In a span of two weeks, Bitcoin Unlimited suffered from two major bug exploitations. The first bug which happened on March 14 led to a 6-hour downtime for Bitcoin Unlimited miners. According to bitcoin investor Alistair Milne, considering the 35 percent hashrate allocated to the software, the cost of the bug exceeded US$200,000 in miner revenue losses. In addition, hundreds of nodes were shut down as a result of the bug.
The bitcoin community including Bitcoin Core developer Peter Todd were outraged by the dishonesty of Bitcoin Unlimited developers when the team claimed that they found the March 14 bug themselves. In an interview, a security researcher by the name of Charlotte Gardner revealed that she found the bug before the Bitcoin Unlimited team even came close to spotting it.
“I am quite beside myself at how a project that aims to power a $20 billion network can make beginner’s mistakes like this.” I am rather dismayed at the poor level of code quality in Bitcoin Unlimited and I suspect there [is] a raft of other issues” said Gardner.
The philosophy of the Bitcoin Unlimited team when it comes to open source development conflicts with the core principle of bitcoin. The Bitcoin network was designed in such a way that an open community of developers pave the growth of Bitcoin in a transparent and secure manner. However, because Bitcoin Unlimited as software is being developed by a closed group of developers with little to no transparency, the community is struggling to support the project.
In particular, when the second bug was found, as reported by The Merkle on March 22, the Bitcoin Unlimited team ran a closed source patch to fix the error. According to Bitcoin Core developer Greg Maxwell, the update of the Bitcoin Unlimited team removed runtime state corruption protection, which is necessary in order for nodes to shut down cleanly when an unexpected error occurs.

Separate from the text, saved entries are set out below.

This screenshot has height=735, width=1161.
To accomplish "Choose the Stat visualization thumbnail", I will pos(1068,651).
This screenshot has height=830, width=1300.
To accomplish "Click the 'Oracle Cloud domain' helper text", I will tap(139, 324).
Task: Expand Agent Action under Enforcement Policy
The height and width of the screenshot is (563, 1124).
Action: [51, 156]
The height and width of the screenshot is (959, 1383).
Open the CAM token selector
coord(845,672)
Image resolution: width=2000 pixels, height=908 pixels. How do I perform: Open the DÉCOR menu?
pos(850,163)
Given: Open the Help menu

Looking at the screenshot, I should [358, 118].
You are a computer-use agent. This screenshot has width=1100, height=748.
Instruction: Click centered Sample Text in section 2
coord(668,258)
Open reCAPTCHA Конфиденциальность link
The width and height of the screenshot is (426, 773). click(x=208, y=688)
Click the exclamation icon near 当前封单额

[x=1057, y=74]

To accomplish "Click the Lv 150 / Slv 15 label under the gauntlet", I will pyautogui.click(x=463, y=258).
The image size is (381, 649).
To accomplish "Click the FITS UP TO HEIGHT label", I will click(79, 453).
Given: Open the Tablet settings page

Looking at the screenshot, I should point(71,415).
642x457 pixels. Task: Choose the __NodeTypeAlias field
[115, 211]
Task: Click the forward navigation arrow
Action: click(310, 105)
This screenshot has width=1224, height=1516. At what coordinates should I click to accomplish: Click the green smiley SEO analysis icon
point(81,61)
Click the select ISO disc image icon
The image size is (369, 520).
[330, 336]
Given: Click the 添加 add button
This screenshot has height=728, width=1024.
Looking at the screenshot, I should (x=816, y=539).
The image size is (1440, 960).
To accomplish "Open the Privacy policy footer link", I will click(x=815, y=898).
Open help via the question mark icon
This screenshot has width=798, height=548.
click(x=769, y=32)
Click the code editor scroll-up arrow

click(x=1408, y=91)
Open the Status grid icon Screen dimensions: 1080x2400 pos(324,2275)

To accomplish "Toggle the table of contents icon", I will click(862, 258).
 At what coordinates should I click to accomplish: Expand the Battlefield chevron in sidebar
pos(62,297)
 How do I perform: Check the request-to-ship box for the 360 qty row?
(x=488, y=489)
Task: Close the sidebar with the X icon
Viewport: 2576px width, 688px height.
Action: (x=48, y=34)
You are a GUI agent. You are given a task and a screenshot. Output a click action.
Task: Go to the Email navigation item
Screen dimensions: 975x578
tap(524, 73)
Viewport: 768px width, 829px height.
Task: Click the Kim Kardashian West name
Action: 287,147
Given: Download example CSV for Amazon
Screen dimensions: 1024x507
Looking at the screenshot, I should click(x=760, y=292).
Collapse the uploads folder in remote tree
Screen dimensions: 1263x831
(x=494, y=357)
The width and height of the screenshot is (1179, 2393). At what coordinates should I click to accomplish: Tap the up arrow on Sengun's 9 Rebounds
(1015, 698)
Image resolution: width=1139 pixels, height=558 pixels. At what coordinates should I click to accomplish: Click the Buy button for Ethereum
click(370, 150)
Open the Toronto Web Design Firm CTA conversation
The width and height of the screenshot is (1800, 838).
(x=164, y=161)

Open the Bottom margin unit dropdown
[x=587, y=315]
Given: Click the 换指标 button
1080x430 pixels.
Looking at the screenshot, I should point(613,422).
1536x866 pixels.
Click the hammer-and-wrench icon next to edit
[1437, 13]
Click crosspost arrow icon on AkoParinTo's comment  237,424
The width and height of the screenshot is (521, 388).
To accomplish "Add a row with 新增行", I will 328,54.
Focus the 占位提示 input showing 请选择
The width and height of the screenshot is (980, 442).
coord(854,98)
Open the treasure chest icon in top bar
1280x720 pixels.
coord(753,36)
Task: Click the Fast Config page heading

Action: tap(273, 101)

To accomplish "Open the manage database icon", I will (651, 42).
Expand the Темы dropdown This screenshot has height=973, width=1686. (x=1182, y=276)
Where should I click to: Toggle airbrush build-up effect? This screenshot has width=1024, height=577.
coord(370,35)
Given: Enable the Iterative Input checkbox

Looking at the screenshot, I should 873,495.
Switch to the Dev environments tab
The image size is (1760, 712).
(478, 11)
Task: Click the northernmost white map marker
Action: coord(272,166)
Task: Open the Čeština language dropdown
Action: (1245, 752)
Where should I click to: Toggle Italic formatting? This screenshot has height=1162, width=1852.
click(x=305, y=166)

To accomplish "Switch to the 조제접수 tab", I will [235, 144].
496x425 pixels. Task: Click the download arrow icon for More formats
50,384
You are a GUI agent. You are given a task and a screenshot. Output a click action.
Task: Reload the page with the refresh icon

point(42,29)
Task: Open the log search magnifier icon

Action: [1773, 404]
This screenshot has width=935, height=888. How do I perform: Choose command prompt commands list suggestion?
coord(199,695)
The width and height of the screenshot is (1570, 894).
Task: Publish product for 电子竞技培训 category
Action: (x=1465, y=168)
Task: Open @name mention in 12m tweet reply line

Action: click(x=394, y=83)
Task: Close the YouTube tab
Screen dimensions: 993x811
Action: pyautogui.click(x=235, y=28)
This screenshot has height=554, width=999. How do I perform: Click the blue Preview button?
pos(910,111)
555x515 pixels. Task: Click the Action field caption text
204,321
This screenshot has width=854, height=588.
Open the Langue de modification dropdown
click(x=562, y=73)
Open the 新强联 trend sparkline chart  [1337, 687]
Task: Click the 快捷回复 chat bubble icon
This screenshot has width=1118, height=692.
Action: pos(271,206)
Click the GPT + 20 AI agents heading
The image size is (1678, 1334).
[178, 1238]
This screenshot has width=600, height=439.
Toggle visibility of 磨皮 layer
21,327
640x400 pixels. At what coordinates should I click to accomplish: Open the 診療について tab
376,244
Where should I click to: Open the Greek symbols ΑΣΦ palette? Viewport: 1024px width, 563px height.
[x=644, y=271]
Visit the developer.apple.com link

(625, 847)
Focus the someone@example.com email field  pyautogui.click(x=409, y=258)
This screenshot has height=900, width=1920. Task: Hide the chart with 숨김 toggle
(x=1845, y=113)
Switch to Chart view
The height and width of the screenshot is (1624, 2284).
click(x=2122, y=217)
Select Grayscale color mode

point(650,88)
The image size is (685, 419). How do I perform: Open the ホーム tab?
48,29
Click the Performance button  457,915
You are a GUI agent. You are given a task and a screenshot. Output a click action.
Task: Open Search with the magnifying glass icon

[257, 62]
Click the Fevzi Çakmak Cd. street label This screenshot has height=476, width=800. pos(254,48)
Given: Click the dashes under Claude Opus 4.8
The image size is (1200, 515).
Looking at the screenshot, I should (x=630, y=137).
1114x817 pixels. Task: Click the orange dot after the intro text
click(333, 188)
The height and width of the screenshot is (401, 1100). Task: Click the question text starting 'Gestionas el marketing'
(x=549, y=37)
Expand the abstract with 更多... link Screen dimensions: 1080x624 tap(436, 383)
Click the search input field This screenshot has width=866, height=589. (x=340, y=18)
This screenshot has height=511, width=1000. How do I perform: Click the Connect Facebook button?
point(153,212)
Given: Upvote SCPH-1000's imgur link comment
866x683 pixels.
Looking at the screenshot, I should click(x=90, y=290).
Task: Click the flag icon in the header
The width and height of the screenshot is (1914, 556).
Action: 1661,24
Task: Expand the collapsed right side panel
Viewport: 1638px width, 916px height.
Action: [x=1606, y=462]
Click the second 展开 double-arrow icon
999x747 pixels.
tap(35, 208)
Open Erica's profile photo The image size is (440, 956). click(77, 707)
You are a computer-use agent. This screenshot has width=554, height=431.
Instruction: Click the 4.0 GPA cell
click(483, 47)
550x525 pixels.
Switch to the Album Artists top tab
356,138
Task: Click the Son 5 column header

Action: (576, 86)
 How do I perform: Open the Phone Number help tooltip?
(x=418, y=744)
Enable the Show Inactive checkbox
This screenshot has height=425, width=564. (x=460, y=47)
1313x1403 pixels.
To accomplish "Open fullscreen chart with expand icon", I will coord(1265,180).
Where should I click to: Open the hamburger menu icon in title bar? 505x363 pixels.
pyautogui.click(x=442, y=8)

“Among other things, they’ve removed all the runtime state corruption protection… so cases where nodes would cleanly and safely shut down in the event of things going wrong, turn into potential consensus splits or even remote code execution.”
If such an update was released to an open source development community and underwent peer and community review before being added to the software, there is a high chance that it would have been approved due to security issues.
Introducing closed source updates as a recovery mechanism to protect users from bug exploitations isn’t an efficient and secure method of development, especially when it comes to developing bitcoin. Developers, especially Bitcoin Core developers, often try to prevent bugs from being released to the public as it may negatively affected virtually everyone within the network, especially the miners.
As security and bitcoin expert Andreas Antonopoulos explained, if the bugs of Bitcoin Unlimited were exploited during a hard fork, their damage to miners would have been in the millions. In that scenario, even if Bitcoin Unlimited developers were to release an update to resolve the issue, the financial damage on miners would have already been significant.